I noticed that the happier I get, the more I talk about baking and recipes and cooking. And if you look closely at me, you''ll see that I don't really eat all that much (well, for the most part, I don't)- but that doesn't stop me from thinking of food and sustenance when I'm thinking of good times.
My Mom doesn't cook anymore. She doesn't do much of anything anymore except to smile and love you with those blue eyes of hers looking at you with quiet joy. But Mom used to fill our house, growing up, with food- lots of food, hot food, weird recipes, cream of wheat hot breakfasts, hot apple crisp for dessert. Mom cooked and cooked her way through all our ups and downs of family life. And she made me think that nothing could be better than to be loved well and be well fed.
I try to do that. I try to love my kids and my husband and feed them as though I had no other way to show love than to cook and bake for them. When I'm especially burden-free, I cook up a storm. The kitchen becomes a mess. I'm covered in flour. But I'm happy and there's something good to eat at the end of it all.
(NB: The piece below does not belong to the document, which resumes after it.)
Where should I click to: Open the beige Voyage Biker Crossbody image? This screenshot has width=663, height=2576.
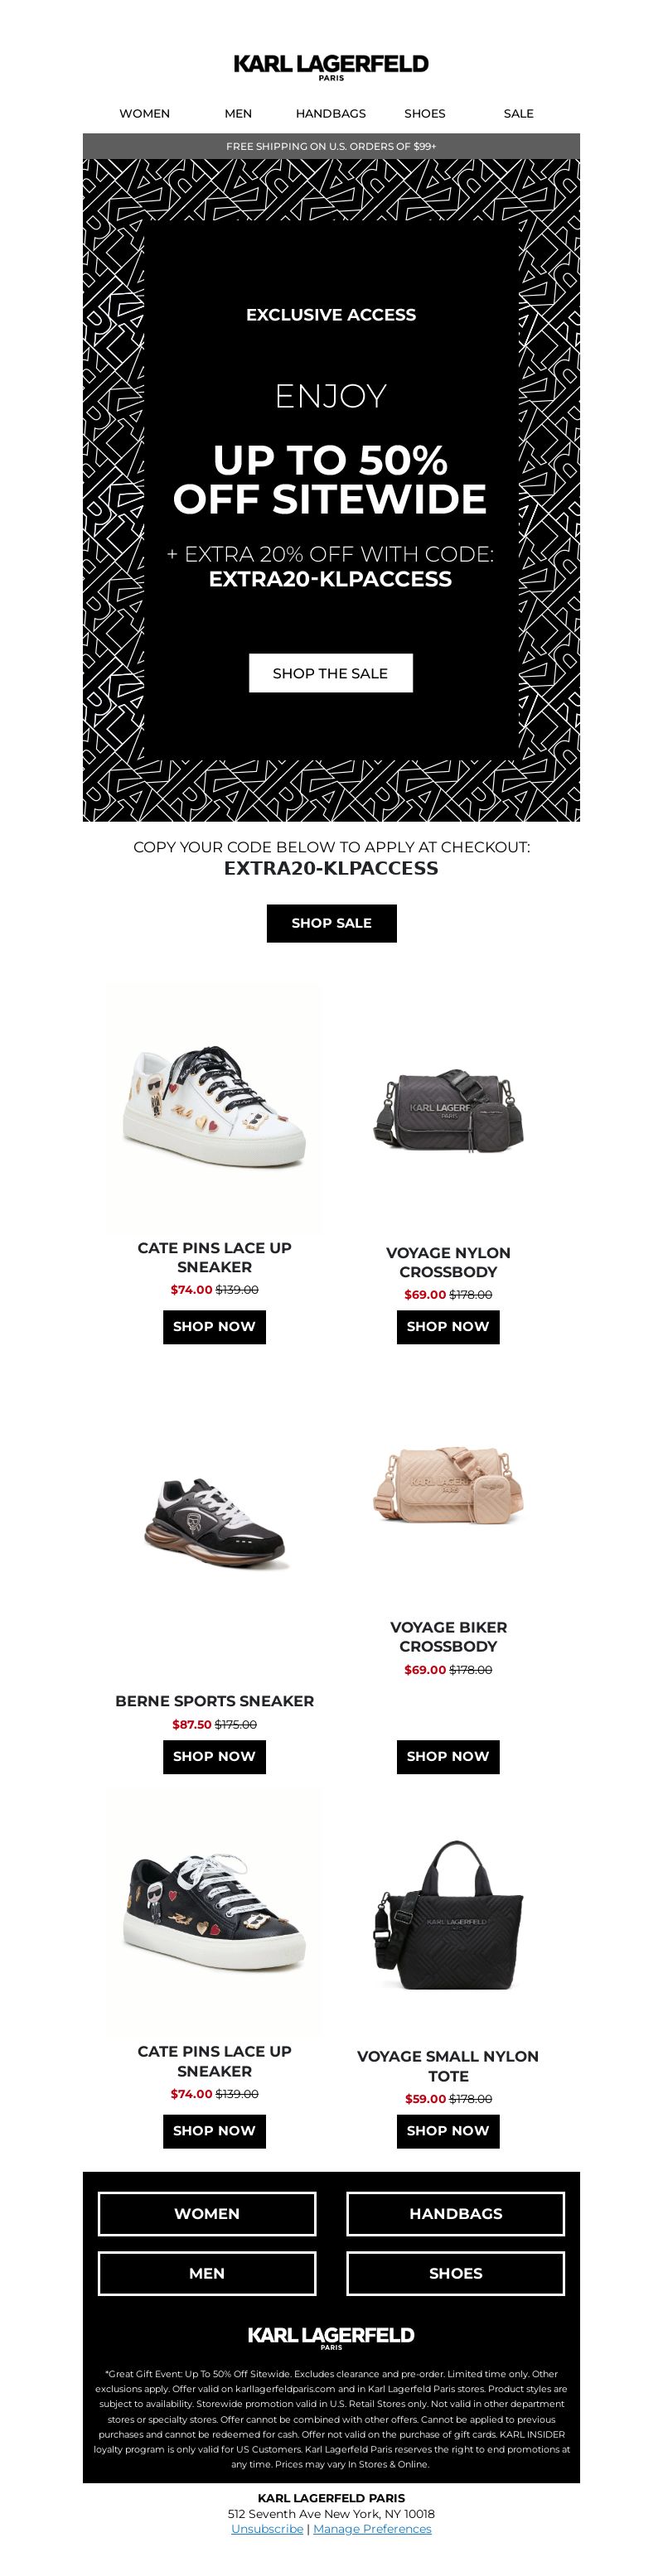pos(448,1482)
And at the end of a day, I want my loved ones to feel full: full of happiness, full of peace. I can't bear the thought of children starving anywhere. And I can't bear the thought of a child starved for attention either. There's something haunting about someone who aches for love and cries out to be noticed.
That's why I love that old hymn about "Bread of Heaven, feed me till I want no more... Fill my cup, fill it up and make me whole". I realize that God is not only in the business of feeding His children, but He loves to feed us; He delights to feed us. We can open our mouths to heaven like little birds chirping in a nest and know that something good is coming every time we cry out to Him for whatever it is that we are, deep down, hungering for.